Sklavenmarkt in Algier, 17. Jahrhundert
Der überwiegende Teil der versklavten Menschen fristete ein Leben unter schlimmsten Bedingungen, für einzelne konnte die Versklavung aber einen ökonomischen Aufstieg bedeuten, so Klarer: „Hochqualifizierte Sklaven wie Navigatoren, Schiffskapitäne oder Zimmerleute konnten steile Karrieren hinlegen. Als Sklave in Nordafrika musste und durfte man für seinen Lebensunterhalt selbst aufkommen.“ Indem man zum Islam konvertierte, konnte man seine Situation auch verbessern: „Dadurch konnte man es an die Spitze der nordafrikanischen Gesellschaft schaffen. Frei wurde man dadurch nicht und man verwirkte so die Möglichkeit auf einen Freikauf durch eine christliche Organisation.“ Die nordafrikanische Piraterie nahm solche Ausmaße an, dass es in Europa professionelle Freikäufer gab. In Norddeutschland entstanden dadurch auch die ersten Sozialversicherungen, sagt Klarer: „Es gab Sklavenkassen, in die die Reeder einzahlten, um ihre Seeleute im Falle eines Piratenangriffs freizukaufen.“
Mehr analytische Schärfe, weniger blinde Flecken
Die mittelalterlichen und neuzeitlichen Formen der Sklaverei seien angesichts des transatlantischen Sklavenhandels in Vergessenheit geraten, sagt die Arbeitshistorikerin Juliane Schiel. Bei diesem sind ab dem 16. Jahrhundert schätzungsweise zwölf Millionen Menschen aus Afrika in die amerikanischen Kolonien verschleppt worden. Das sei aber nur ein bestimmter Zeitausschnitt, der in der Geschichte der Sklaverei eine gewisse Ausnahme darstellt, so Schiel: „Diese extremste Form der körperlichen Ausbeutung und der Entrechtung menschlicher Körper in dieser Größenordnung ist eigentlich eine Anomalie im globalhistorischen Vergleich von Sklavereien.“ Dennoch bestehe ein Zusammenhang: „Die Plantagensklaverei ist eigentlich keine Erfindung der Kolonialen in Amerika, sondern ist im mediterranen Raum bereits praktiziert worden, etwa auf Mallorca oder Kreta. Wir vergessen, dass es das schon so früh gegeben hat, wenn auch nicht im selben Ausmaß.“
Unterbeleuchtet – sowohl geschichtswissenschaftlich, als auch im öffentlichen Bewusstsein – ist auch der Sklavenhandel, der mehr als ein Jahrtausend lang im Indischen Ozean betrieben wurde. Dabei wurden einerseits vom 7. bis ins 19. Jahrhundert ostafrikanische Sklavinnen und Sklaven in den arabischen Raum verschleppt, andererseits wurde auch zwischen Asien und Afrika mit Menschen gehandelt.

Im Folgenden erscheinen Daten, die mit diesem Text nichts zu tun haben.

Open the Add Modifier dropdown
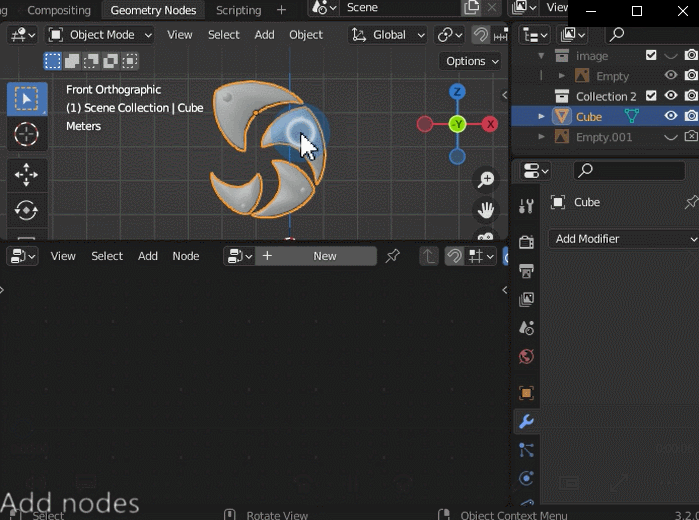Image resolution: width=699 pixels, height=520 pixels. (x=622, y=239)
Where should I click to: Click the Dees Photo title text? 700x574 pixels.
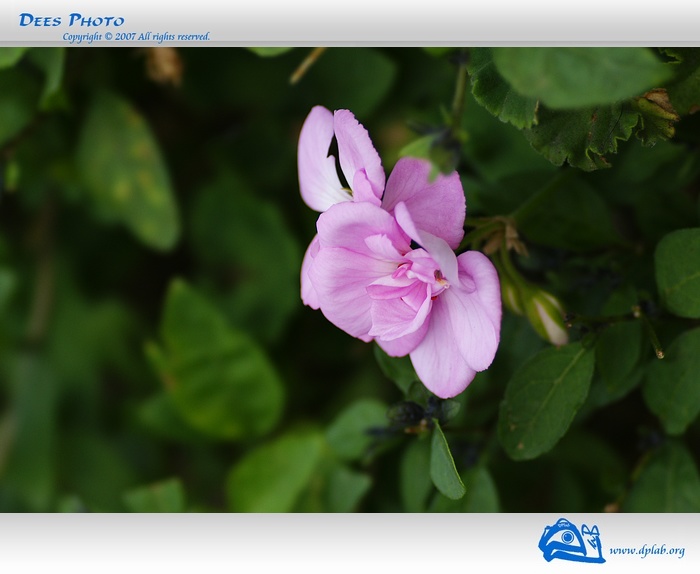[71, 20]
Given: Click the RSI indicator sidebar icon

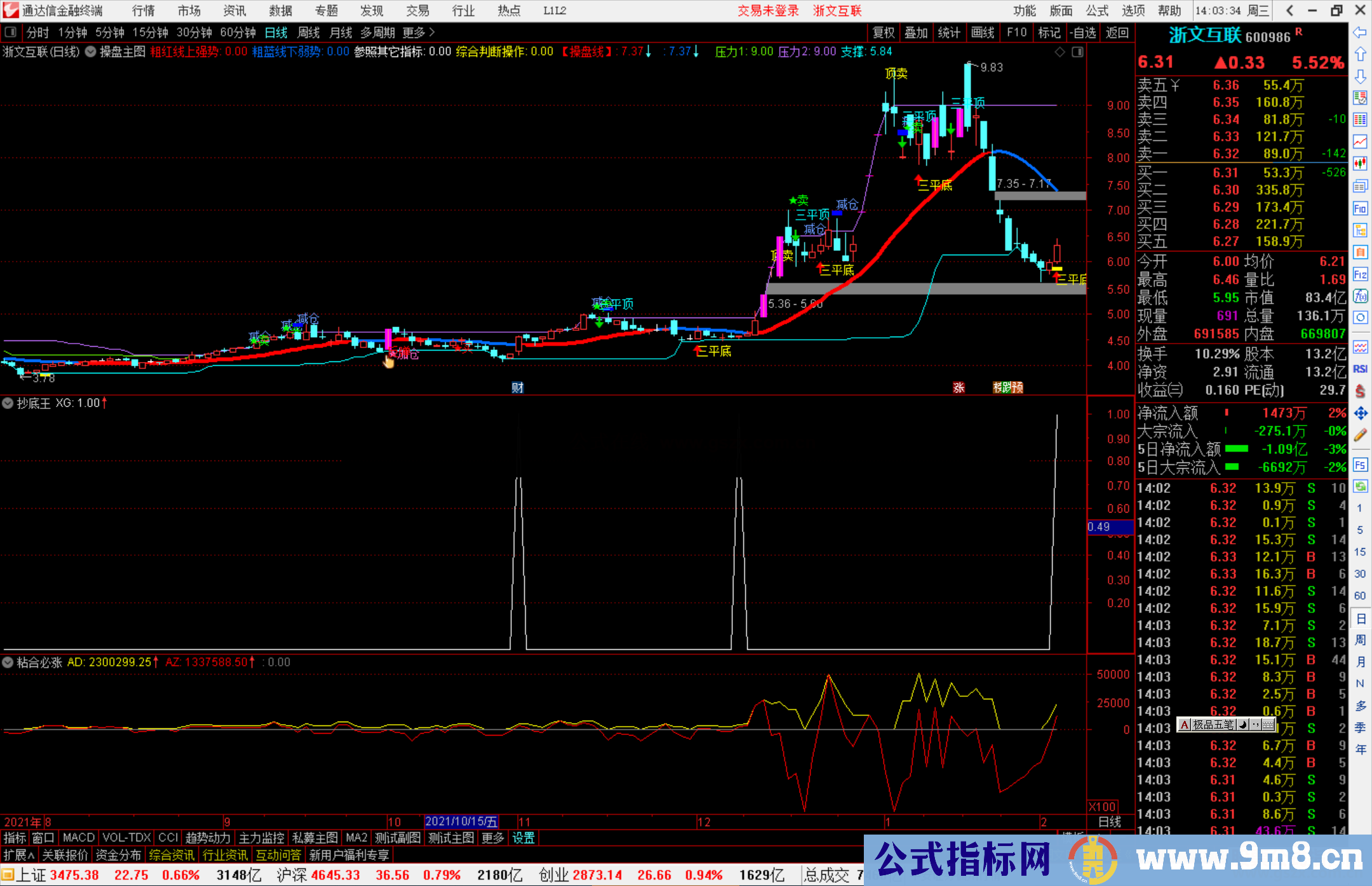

Für die (historische) Sklavereiforschung stellt sich die Frage, wie man Sklaverei definiert und abgrenzt, etwa von Zwangsarbeit. „Die Sklavereiforschung hat sich lange daran orientiert, ob es in einer Gesellschaft einen legalen Rechtsstatus des Sklaven gab. Dadurch ergaben sich viele blinde Flecken“, sagt Juliane Schiel. Beispielsweise sei so die Sklaverei im venezianischen Seereich gar nicht zu fassen gewesen, weil es zwar de facto Sklavinnen und Sklaven gab, de jure allerdings nicht. Ein weiter Begriff von Sklaverei, der alle Situationen umfasst, in denen Menschen zu Besitz bzw. Ware werden, sei zwar politisch oft sinnvoll, etwa, wenn es um moderne Formen der Sklaverei geht, analytisch aber sehr unscharf.
Vor Kurzem hat sich ein internationales Forschungsnetzwerk zum Thema „Arbeit und Zwang“ gegründet, dessen Vorsitzende Juliane Schiel ist. Es ist EU-gefördert, versammelt etwa 200 Wissenschaftlerinnen und Wissenschaftler weltweit und hat im November 2019 seine Arbeit aufgenommen. Eines der Ziele des Netzwerkes ist es, eine globalhistorische Perspektive auf die verschiedenen Formen der Sklaverei zu entwickeln – von den Ursprüngen bis zur Gegenwart.